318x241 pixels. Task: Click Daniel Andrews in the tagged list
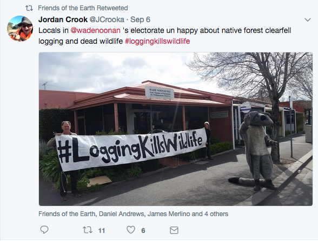tap(122, 214)
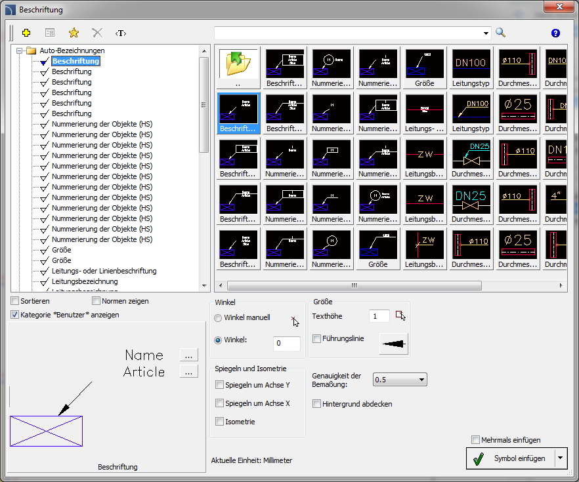This screenshot has height=482, width=579.
Task: Select the Winkel manuell radio button
Action: click(219, 317)
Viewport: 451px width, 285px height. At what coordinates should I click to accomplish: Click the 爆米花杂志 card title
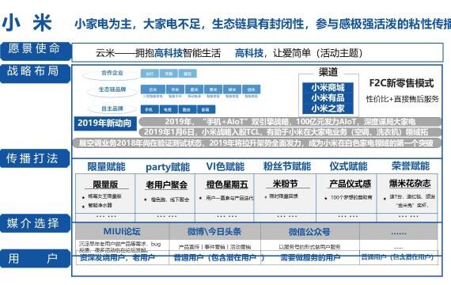[x=410, y=183]
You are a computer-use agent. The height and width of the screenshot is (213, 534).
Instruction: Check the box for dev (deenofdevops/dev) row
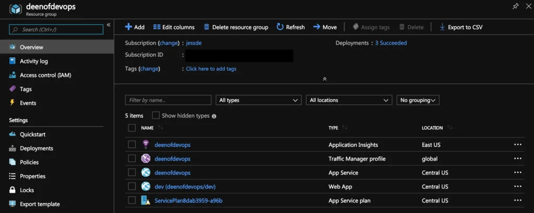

···

* Your instructions
Begin with the line containing "You are a computer-use", stop at the last line of the records above, and copy every line in between exactly, both ends included, with no pictures.

* Problem solution
You are a computer-use agent. The height and width of the screenshot is (213, 534).
Instruction: Check the box for dev (deenofdevops/dev) row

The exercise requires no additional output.